PUBLISHED : Saturday, 13 October, 2007, 12:00am
UPDATED : Saturday, 13 October, 2007, 12:00am

Chan makes a statement and speaks volumes as chairman

To many company chairmen, writing is the last thing they want to do. That is why most chairmen's statements are rather dry, even if they are usually prepared by ghost writers.

To Hang Lung Group chairman Ronnie Chan Chichung (below), though, it must be fun. In each of the past 10 years, he has produced a Warren Buffett-style chairman's statement.

This year, it is 7,000 words spilling over 14 pages and spiced with barbs against rivals for what he sees as their dubious practices.

To begin with, Mr Chan wastes no time telling his shareholders that his firm's strategy and execution in the mainland real estate worked well while 'few of our competitors have focused on them'. He challenged them to show that their strategy in Hong Kong in the past decades would work well in the bigger and diverse markets of the mainland.

Specifically he referred to rivals boasting about their millions, if not tens of millions, of square metres in land banks and their low land costs while missing out the golden principle: 'Location, location and location.'

'Suppose we were to build in Manhattan using our criteria. We would only purchase land on Fifth Avenue between 42nd Street and 59th Street,' Mr Chan wrote. 'Madison Avenue is good but too narrow; Park Avenue is excellent for offices but not for shops.'

Just as other developers have begun singing the chorus of a vibrant housing market in Hong Kong, Mr Chan questions whether this fit with the prevalent social trend in the city.

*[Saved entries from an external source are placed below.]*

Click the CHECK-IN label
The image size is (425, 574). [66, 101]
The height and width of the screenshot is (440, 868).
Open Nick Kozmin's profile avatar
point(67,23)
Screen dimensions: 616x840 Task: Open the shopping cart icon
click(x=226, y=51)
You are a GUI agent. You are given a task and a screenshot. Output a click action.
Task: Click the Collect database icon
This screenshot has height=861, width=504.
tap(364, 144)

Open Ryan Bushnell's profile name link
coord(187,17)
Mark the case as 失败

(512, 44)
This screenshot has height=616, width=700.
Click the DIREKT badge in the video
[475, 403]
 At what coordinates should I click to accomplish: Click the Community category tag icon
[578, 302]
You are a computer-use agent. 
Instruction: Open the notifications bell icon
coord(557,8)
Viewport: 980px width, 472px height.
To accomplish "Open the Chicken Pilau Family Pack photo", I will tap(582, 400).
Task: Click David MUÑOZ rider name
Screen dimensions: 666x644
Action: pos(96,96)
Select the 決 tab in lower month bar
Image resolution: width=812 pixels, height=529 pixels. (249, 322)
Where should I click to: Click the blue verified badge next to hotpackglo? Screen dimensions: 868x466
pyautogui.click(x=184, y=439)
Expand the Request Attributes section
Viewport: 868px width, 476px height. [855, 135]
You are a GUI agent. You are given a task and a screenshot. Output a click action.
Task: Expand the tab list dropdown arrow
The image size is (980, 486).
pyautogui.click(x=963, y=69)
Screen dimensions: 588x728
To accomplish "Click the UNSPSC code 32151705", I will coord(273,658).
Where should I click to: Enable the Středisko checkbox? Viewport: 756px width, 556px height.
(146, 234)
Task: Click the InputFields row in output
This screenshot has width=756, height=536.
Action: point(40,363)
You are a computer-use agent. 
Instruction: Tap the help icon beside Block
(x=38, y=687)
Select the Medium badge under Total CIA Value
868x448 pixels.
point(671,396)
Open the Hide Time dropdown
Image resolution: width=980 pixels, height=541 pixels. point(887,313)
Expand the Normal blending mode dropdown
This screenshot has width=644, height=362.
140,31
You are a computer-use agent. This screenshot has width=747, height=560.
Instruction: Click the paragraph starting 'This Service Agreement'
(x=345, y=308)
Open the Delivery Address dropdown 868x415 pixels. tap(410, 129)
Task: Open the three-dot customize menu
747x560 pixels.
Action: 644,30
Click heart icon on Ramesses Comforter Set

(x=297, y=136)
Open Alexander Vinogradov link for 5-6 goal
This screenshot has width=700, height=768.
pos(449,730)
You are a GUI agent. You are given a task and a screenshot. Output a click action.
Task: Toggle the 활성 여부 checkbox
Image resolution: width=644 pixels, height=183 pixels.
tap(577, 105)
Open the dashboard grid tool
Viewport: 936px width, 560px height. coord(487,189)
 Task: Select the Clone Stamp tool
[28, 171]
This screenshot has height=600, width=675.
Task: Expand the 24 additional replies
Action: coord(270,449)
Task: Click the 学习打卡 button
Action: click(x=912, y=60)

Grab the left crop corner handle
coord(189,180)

'Our young people eight or 10 years out of university who formerly would begin buying apartments here are now renting instead. They never know when their employers will want them stationed in Shanghai, Beijing or other mainland cities...

'After all, unlike 10 or 20 years ago, living there is now almost every bit as pleasant and comfortable as in Hong Kong. Since their standard of living is lower, the same dollar stretches longer.

'The same appeal holds for older retired folks.'

For the first time, Hang Lung displayed some award-winning projects in its annual report, aping its rivals. But Mr Chan insisted this was different from his rivals buying advertorials.

'It should be noted that in Asia, I have witnessed repeatedly that developers who sponsor conferences organised by certain international business magazines will soon find themselves recipients of one honour or another given by those magazines. We consider this practice a farce and refuse to participate in that game.'

We heard that Mr Chan would soon publish his 10-year observations of the Hong Kong and mainland property markets. Judging from the year's sample, we are sure it will be a fun, controversial read.

Times and things change

How time flies. A decade ago, Mr Chan was visually upset with analysts dubbing his firm the most conservative property company in Hong Kong for sitting on land and cash. Ten years later, he is happy to be labelled as the 'most aggressive' developer in the mainland.

The change in perception fuelled a surging share price for both Hang Lung Group and Hang Lung Properties and helped Mr Chan reap a windfall in remuneration. Last year, he received HK$28.1 million, up 40.5 per cent. The pay rise reflected a big jump in his share-based compensation to HK$14.9 million, compared with HK$6 million a year earlier.

'Just as history has shown us to be right last time, I trust that in time, history will also judge us correct today,' Mr Chan concluded.

Halloween's everywhere

Halloween will soon take over the Mid-autumn Festival as the favourite season in Hong Kong.

The mood for the spooky festival is everywhere. In Tsim Sha Tsui's Harbour City, a five-cubic-metre pumpkin is on display. In Ocean Park, we were told some 30,000 people lined up for a night adventure.

Even in Hong Kong Disneyland, many people visited their newly decorated haunted hotel. (Disney people, evidently spooked by the light of disclosure, declined to reveal visitor numbers as usual.)

The Hong Kong Jockey Club is joining the city-wide party. As Halloween falls on a Wednesday racing day, it will launch a special 'Phantom of the Races' at a Happy Valley meet for the first time.

We were told there will be some Halloween-themed races and decorations in the main race course area, while some spooky characters would take over its beer garden. A post-horse racing party would be held at its Adrenaline restaurant.

How about that for a two-week Halloween countdown?